The Brooklyn Bridge, as a tourist attraction, is one of those things for most people that if you live in New York, you don't really visit it as a tourist. So it may or may not surprise you to know that I've only ever been to the bridge twice in my life.
And I've never walked all the way across it.
Actually, I'm not sure I've even ever driven across it. It's just not a route we took all that much - first as a family, and later as a driver myself.
But the two times I've now been to the bridge have both been in adulthood - first, with my wife (who was then my girlfriend), probably about ten years ago, and the second with my dad just last week, after reading The Great Bridge.
Know this about me and bridges: I'm not a very engineering-minded person.

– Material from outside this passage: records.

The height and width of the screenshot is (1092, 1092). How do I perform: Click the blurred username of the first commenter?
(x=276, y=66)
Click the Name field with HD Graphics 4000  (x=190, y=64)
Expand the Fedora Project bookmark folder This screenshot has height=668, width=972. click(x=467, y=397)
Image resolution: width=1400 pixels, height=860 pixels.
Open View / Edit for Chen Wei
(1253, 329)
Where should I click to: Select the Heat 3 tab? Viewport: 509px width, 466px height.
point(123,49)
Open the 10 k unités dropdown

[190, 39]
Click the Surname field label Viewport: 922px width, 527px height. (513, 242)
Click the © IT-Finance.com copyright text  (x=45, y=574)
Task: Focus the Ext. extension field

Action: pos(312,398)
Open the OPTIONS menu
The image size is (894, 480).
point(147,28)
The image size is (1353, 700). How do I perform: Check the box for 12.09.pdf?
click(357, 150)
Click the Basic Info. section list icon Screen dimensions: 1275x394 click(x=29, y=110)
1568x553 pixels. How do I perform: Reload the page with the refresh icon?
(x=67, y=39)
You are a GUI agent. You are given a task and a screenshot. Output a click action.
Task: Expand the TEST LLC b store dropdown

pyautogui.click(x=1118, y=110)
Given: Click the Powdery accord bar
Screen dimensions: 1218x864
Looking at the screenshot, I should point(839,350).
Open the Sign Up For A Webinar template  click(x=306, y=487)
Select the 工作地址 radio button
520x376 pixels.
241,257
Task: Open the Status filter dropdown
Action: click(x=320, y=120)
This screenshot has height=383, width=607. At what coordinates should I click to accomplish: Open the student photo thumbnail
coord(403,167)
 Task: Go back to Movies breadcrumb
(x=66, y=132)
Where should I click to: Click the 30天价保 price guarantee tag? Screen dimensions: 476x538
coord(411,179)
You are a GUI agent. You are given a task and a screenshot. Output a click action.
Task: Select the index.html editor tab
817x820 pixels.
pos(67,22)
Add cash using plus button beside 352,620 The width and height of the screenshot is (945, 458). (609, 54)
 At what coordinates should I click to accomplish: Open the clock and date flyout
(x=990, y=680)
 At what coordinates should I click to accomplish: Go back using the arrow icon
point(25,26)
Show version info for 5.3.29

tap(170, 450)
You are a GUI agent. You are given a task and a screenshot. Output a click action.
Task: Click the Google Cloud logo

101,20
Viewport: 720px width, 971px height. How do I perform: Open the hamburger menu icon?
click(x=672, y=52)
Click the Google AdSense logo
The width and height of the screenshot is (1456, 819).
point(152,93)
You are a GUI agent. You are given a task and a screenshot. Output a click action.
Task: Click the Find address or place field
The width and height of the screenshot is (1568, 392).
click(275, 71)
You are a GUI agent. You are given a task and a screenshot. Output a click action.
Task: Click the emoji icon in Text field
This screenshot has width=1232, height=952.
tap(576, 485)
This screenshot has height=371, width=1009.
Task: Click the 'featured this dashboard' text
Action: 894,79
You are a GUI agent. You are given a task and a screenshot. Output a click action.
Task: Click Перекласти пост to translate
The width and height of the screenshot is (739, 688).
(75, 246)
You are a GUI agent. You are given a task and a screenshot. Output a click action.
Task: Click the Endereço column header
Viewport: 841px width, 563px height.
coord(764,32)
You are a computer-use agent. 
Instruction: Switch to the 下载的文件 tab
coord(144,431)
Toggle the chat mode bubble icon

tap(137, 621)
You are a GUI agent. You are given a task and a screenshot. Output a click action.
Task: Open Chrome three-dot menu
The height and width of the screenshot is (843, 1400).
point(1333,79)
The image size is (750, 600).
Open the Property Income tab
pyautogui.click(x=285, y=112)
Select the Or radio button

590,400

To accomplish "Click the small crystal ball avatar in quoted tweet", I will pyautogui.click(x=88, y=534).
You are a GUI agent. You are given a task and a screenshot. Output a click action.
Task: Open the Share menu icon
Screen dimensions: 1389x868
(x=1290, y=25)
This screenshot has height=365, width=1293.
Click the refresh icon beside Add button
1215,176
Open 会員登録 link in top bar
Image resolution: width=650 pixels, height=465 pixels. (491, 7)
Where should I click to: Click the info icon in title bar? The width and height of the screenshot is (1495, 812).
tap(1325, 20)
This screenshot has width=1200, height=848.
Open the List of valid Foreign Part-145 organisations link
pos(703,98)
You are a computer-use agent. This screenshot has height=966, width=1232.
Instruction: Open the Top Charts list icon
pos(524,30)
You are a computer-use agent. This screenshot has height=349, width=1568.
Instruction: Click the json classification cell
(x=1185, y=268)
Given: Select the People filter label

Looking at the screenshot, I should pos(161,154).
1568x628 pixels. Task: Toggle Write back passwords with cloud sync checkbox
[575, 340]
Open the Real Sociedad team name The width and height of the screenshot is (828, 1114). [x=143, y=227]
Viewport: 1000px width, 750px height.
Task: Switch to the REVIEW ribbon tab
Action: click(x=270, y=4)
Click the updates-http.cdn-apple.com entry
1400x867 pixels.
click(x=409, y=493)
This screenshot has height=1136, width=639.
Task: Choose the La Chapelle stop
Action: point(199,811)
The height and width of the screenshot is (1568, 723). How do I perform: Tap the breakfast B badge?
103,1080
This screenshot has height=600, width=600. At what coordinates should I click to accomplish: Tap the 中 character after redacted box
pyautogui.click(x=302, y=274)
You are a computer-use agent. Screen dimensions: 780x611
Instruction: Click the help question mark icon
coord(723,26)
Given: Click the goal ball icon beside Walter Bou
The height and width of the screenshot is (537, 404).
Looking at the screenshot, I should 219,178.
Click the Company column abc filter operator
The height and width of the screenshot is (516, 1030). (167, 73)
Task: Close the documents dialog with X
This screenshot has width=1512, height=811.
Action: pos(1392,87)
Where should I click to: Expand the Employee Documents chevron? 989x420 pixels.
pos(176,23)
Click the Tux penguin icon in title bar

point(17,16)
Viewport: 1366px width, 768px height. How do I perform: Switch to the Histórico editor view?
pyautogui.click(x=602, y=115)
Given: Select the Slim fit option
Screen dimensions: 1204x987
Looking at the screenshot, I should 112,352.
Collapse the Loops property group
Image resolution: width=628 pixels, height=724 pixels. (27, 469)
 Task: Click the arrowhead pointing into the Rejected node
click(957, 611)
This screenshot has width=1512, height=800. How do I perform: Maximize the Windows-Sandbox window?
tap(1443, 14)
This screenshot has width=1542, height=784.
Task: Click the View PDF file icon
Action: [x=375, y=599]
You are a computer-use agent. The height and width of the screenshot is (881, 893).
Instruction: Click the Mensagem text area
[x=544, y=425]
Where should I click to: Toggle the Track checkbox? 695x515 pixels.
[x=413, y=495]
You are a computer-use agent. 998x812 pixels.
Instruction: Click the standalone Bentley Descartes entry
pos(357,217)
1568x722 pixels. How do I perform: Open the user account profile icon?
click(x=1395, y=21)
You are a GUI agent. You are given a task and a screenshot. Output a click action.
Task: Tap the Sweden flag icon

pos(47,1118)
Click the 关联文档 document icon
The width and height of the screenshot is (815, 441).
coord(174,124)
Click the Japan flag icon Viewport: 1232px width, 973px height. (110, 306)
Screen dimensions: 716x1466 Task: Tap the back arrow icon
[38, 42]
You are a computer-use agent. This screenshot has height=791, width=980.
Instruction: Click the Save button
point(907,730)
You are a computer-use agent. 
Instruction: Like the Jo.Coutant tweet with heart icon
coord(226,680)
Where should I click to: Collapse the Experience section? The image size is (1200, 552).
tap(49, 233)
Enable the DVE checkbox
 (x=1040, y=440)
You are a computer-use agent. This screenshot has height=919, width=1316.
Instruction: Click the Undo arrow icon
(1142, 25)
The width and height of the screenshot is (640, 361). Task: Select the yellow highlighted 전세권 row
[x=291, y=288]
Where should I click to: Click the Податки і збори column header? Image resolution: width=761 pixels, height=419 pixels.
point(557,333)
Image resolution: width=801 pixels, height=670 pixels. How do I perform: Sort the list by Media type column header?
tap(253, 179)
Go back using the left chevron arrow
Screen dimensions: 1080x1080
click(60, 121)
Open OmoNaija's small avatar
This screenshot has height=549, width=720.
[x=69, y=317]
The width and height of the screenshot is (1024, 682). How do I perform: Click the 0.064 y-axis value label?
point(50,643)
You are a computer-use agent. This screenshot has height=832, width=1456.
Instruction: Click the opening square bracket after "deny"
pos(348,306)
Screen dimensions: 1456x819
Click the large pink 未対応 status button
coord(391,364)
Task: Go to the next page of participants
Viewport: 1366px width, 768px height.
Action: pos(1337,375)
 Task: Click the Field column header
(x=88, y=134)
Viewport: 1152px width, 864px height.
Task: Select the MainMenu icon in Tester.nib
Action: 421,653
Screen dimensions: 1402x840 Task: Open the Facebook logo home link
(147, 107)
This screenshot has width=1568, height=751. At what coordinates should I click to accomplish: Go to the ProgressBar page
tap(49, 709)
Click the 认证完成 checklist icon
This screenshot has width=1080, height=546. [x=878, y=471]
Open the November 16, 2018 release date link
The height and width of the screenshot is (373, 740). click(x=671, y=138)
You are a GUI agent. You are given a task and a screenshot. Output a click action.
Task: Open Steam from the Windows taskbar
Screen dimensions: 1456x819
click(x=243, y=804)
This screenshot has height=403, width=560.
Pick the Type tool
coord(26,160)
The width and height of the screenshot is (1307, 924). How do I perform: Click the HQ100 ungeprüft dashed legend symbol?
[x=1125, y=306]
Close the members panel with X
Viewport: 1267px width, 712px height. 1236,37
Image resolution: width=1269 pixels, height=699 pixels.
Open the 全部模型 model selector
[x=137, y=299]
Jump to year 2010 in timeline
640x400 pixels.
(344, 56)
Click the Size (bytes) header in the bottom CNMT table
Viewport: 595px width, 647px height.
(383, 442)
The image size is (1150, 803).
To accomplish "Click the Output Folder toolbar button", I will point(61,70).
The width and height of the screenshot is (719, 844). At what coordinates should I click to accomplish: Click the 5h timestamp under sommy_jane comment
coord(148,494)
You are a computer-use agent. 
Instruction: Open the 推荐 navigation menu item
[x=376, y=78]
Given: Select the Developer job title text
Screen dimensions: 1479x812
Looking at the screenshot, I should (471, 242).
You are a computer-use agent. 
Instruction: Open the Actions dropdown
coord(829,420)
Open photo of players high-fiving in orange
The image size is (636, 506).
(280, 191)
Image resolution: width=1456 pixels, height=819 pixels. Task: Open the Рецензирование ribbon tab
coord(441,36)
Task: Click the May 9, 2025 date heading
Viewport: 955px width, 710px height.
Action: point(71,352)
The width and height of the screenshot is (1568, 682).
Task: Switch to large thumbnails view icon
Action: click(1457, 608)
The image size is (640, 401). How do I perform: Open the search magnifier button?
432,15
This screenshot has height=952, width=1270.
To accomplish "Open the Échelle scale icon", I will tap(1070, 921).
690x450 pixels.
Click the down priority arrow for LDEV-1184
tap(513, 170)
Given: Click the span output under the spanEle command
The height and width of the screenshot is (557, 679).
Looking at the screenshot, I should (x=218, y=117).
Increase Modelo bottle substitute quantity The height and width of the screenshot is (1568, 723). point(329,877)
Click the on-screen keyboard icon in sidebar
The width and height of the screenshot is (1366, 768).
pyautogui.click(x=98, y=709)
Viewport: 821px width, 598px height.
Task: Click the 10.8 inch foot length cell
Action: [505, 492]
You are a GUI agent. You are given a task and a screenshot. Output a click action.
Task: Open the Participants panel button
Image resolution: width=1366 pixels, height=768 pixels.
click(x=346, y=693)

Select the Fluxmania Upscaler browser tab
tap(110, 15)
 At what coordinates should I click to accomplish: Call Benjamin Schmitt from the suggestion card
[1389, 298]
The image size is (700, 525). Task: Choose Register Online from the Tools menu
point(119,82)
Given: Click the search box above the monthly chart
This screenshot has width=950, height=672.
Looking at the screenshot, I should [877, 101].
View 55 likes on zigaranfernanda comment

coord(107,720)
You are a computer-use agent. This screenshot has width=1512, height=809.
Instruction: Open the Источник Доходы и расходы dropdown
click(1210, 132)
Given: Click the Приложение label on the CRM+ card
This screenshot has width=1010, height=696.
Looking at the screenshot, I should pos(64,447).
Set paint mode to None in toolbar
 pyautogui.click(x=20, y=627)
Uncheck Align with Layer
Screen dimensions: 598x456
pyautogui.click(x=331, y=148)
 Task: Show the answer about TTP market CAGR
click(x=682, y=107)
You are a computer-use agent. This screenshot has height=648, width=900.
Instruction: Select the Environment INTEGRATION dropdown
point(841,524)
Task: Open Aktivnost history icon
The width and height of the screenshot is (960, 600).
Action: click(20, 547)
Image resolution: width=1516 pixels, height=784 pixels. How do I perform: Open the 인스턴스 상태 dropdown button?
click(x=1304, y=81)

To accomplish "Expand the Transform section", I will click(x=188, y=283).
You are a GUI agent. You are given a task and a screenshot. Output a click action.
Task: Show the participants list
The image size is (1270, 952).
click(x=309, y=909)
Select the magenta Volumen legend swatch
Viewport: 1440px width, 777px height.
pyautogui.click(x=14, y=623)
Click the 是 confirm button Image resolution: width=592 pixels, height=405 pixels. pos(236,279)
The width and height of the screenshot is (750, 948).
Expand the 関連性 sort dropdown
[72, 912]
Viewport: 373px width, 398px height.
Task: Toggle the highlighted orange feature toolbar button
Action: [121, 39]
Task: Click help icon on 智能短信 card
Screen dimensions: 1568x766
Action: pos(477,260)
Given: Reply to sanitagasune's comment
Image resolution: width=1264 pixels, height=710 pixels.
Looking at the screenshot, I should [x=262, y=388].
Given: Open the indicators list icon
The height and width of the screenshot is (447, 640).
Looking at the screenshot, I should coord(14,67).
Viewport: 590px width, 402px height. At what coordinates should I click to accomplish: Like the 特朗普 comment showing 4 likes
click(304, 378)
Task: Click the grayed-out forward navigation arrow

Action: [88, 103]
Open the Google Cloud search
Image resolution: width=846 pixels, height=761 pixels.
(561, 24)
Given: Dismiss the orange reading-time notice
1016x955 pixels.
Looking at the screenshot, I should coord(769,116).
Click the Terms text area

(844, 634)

There are certain structures that are near-impossible for me to figure out.
You want to frustrate me? Give me one of those assignments where you get 20 pieces of paper, a couple of pieces of tape, and tell me to build a self-standing structure. Something like that. I just can't do it. (I remember one day in sixth grade or so where that happened. Not a good day at school.)
So a bridge? To me a bridge is a structural miracle.
I appreciate the beauty of the Brooklyn Bridge. The first time I visited it, with my wife, was about the view of the bridge, the views from the bridge. The second time, with my dad, was about understanding. How exactly does a bridge work?
We didn't make it far out on the bridge. (It turns out, maybe I was wrong before - either more New Yorkers than I thought treat the Brooklyn Bridge as a tourist attraction - ate least on Sundays - or there are a lot of people out for exercise on the bridge on Sundays. Or, at least, on this particular holiday Sunday.) It was crowded, and I was pushing up against the time I was supposed to be watching football, so we cut our bridge visit short.
But I got a good look at the trusses, the cables, and the wires I read about in the book - all important structural elements. I think.
See, I'm still learning. Some day I'll go back and take a closer look at the towers. And maybe I'll walk all the way across the bridge.
I'll never be able to design or build a bridge, whether it's out of steel or stone or popsicle sticks and paper.
But I'm working really hard to understand them.